→ **SET PROBLEM**: Reproduce the lines below, changing every "Instruction" to "Directive" and leaving everything else unchanged.

· · ·

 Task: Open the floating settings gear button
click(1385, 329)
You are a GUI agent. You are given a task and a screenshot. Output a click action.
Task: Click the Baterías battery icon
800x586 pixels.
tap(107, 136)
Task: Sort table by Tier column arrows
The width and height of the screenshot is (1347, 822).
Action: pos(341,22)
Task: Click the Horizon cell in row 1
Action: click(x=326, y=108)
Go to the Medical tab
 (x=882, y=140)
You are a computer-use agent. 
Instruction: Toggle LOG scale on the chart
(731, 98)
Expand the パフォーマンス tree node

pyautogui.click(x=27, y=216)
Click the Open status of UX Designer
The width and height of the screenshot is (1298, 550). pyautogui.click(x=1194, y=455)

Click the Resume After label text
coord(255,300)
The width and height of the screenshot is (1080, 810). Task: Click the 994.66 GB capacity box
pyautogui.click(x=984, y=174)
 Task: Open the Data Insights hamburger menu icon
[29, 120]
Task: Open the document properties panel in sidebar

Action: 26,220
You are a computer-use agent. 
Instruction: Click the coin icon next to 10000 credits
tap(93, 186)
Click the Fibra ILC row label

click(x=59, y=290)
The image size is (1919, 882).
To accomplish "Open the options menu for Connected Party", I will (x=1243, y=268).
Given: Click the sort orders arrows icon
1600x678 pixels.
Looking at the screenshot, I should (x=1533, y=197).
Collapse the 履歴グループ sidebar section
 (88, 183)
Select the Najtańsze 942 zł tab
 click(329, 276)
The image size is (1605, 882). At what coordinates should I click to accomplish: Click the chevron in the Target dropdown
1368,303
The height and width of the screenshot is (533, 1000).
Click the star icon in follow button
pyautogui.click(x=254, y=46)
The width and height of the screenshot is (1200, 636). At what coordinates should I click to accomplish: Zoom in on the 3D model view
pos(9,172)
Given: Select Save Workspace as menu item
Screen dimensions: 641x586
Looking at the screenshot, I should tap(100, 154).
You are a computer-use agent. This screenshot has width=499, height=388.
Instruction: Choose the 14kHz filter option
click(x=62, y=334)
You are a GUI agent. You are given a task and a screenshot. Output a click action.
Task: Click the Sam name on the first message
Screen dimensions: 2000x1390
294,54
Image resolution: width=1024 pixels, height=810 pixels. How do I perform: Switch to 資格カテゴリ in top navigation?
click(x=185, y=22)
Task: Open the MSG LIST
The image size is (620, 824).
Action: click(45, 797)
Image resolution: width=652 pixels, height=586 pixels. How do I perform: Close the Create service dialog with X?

· · ·

→ **CORRECT OUTPUT**:
 Task: Open the floating settings gear button
click(1385, 329)
You are a GUI agent. You are given a task and a screenshot. Output a click action.
Task: Click the Baterías battery icon
800x586 pixels.
tap(107, 136)
Task: Sort table by Tier column arrows
The width and height of the screenshot is (1347, 822).
Action: pos(341,22)
Task: Click the Horizon cell in row 1
Action: click(x=326, y=108)
Go to the Medical tab
 (x=882, y=140)
You are a computer-use agent. 
Directive: Toggle LOG scale on the chart
(731, 98)
Expand the パフォーマンス tree node

pyautogui.click(x=27, y=216)
Click the Open status of UX Designer
The width and height of the screenshot is (1298, 550). pyautogui.click(x=1194, y=455)

Click the Resume After label text
coord(255,300)
The width and height of the screenshot is (1080, 810). Task: Click the 994.66 GB capacity box
pyautogui.click(x=984, y=174)
 Task: Open the Data Insights hamburger menu icon
[29, 120]
Task: Open the document properties panel in sidebar

Action: 26,220
You are a computer-use agent. 
Directive: Click the coin icon next to 10000 credits
tap(93, 186)
Click the Fibra ILC row label

click(x=59, y=290)
The image size is (1919, 882).
To accomplish "Open the options menu for Connected Party", I will (x=1243, y=268).
Given: Click the sort orders arrows icon
1600x678 pixels.
Looking at the screenshot, I should (x=1533, y=197).
Collapse the 履歴グループ sidebar section
 (88, 183)
Select the Najtańsze 942 zł tab
 click(329, 276)
The image size is (1605, 882). At what coordinates should I click to accomplish: Click the chevron in the Target dropdown
1368,303
The height and width of the screenshot is (533, 1000).
Click the star icon in follow button
pyautogui.click(x=254, y=46)
The width and height of the screenshot is (1200, 636). At what coordinates should I click to accomplish: Zoom in on the 3D model view
pos(9,172)
Given: Select Save Workspace as menu item
Screen dimensions: 641x586
Looking at the screenshot, I should tap(100, 154).
You are a computer-use agent. This screenshot has width=499, height=388.
Directive: Choose the 14kHz filter option
click(x=62, y=334)
You are a GUI agent. You are given a task and a screenshot. Output a click action.
Task: Click the Sam name on the first message
Screen dimensions: 2000x1390
294,54
Image resolution: width=1024 pixels, height=810 pixels. How do I perform: Switch to 資格カテゴリ in top navigation?
click(x=185, y=22)
Task: Open the MSG LIST
The image size is (620, 824).
Action: click(45, 797)
Image resolution: width=652 pixels, height=586 pixels. How do I perform: Close the Create service dialog with X?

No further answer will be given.